The revised documentation aligns closely with the nursing process, encouraging consistent assessment, planning, implementation and evaluation of care throughout a patient’s admission. By providing clearer structure and purpose, the new care plans aim to support staff in delivering care that is both safe and person centred, while also meeting professional and legal record keeping standards.
Three redesigned care plans are now in use; each applied according to the anticipated length of a patient’s hospital stay. The 72‑Hour Care Plan will be used only in receiving units as this supports early assessment for patients who remain beyond their initial admission period. For patients with short admissions, the Daily Care Plan promotes ongoing review of care needs and activities of daily living, ensuring changes in condition are identified promptly. The 7‑Day Care Plan is intended for longer admissions and supports continuity of care over time, reducing unnecessary repetition while maintaining regular evaluation.

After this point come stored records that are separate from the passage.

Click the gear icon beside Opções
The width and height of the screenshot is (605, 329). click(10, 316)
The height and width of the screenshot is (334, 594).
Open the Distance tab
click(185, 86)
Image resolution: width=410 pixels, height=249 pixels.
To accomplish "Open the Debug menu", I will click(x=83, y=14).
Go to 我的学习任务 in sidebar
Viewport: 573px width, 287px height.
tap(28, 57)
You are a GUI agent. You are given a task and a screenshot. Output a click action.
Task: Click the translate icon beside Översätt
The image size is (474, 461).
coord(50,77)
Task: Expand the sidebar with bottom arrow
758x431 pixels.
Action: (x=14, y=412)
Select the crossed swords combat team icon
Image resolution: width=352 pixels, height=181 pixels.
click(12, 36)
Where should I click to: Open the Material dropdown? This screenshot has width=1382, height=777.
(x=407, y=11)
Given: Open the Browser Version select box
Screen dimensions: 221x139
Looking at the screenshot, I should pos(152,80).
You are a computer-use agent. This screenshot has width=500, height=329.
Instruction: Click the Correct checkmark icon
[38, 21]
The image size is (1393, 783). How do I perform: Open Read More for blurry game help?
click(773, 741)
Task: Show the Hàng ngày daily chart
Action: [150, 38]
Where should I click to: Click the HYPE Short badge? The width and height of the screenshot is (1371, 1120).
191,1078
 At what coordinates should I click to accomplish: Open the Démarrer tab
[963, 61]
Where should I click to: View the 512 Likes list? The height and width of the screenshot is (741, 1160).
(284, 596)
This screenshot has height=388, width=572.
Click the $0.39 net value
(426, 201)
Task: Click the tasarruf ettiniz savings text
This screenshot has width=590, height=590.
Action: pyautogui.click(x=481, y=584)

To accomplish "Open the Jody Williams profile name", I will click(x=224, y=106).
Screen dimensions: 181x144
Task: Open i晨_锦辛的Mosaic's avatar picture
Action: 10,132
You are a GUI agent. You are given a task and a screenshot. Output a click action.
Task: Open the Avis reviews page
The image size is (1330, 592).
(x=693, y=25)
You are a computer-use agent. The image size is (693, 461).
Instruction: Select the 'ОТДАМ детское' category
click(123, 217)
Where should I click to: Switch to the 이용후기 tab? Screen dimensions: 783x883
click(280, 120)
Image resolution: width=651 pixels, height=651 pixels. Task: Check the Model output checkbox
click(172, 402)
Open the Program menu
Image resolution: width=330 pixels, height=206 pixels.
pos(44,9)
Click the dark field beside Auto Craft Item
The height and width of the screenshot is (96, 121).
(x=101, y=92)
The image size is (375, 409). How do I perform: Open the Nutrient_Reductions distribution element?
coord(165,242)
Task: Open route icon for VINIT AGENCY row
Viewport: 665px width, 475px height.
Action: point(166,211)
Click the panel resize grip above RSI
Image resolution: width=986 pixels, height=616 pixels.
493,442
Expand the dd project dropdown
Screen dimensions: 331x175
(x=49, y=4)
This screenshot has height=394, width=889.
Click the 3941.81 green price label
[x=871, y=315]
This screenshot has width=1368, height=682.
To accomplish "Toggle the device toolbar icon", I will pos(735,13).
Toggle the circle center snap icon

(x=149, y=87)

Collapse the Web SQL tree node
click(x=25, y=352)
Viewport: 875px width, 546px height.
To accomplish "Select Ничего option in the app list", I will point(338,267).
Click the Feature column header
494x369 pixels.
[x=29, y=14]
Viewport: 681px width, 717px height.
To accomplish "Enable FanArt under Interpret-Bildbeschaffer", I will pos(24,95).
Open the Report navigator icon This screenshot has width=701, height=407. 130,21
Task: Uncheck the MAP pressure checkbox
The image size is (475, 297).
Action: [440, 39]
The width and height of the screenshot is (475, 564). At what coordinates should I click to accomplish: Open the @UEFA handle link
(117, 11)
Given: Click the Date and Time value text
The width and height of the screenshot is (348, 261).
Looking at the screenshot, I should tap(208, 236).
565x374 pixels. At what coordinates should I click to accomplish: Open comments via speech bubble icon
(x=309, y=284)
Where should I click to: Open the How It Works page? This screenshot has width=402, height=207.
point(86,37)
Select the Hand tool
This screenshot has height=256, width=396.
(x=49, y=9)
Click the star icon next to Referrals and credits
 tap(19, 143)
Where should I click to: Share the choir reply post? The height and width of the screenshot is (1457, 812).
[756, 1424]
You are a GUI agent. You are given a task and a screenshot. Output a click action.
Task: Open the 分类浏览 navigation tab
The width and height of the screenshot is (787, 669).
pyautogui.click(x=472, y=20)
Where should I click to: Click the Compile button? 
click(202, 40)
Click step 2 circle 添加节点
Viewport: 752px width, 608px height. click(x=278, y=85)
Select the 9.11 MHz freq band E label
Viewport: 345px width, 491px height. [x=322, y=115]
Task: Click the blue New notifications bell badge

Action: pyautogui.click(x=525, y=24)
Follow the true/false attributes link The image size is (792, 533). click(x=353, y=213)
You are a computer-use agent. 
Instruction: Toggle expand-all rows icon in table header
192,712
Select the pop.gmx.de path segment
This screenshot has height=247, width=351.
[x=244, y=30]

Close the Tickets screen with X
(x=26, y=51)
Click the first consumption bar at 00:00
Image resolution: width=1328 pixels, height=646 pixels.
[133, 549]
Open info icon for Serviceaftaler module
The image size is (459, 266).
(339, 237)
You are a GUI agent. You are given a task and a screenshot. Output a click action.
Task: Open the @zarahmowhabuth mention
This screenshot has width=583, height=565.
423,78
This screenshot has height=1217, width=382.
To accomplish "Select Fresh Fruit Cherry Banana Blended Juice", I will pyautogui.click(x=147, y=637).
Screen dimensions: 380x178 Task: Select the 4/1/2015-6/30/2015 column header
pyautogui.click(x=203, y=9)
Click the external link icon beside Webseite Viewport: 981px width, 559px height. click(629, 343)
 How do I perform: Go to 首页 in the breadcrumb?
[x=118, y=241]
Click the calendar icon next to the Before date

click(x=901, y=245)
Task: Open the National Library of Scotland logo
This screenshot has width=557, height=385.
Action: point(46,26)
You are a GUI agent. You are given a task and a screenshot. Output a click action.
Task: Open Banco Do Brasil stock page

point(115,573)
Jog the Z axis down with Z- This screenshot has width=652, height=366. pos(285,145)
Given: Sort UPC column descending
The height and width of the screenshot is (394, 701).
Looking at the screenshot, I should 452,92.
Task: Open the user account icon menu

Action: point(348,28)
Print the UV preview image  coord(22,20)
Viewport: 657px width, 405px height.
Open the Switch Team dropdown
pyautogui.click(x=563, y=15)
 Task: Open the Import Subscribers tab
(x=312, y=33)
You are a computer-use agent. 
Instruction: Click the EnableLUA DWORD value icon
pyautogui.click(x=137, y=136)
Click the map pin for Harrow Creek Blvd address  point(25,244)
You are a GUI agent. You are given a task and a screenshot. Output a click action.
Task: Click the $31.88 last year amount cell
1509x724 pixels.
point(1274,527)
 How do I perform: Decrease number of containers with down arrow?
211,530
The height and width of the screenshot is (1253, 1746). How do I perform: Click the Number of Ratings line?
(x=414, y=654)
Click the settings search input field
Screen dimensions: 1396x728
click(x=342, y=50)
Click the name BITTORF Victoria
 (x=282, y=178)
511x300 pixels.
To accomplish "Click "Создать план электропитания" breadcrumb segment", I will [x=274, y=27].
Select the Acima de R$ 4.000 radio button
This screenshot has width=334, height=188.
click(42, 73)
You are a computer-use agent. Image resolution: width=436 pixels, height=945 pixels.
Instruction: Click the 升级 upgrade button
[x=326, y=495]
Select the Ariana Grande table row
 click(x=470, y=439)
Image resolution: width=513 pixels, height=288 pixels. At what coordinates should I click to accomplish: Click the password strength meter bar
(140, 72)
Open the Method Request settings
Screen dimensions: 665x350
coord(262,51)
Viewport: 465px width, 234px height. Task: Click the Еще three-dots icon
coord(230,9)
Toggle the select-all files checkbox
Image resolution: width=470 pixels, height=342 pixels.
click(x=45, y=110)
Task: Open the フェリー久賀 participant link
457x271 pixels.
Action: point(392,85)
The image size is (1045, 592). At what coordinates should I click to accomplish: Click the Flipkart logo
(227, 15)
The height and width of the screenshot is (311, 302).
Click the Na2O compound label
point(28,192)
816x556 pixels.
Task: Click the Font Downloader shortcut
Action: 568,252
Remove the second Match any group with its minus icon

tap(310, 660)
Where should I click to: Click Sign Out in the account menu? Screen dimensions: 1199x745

Lise Axford, Chief of Nursing at University Hospital Hairmyres, said: “The launch of the person-centred care plan reflects our shared ambition to see every individual as a person first. This approach strengthens assessment, planning and evaluation while ensuring dignity, compassion and choice remain central to care.
“Person-centred care is not an added task, it is how excellent care is delivered. The introduction of the new care plan gives staff a clear, consistent way to work in partnership with patients and families to achieve the outcomes that matter to them.”
All staff who complete or handle nursing notes were asked to familiarise themselves with the new documentation and associated guidance prior to go‑live.
Nursing staff maintain overall responsibility for ensuring that care plans are accurate, up to date and reflective of the care provided.
A range of support is available to assist with implementation, including frequently asked questions, record-keeping standards and guidance from senior nurses and practice development teams.
These resources are intended to support staff confidence and promote consistent, high-quality person-centred documentation across all areas.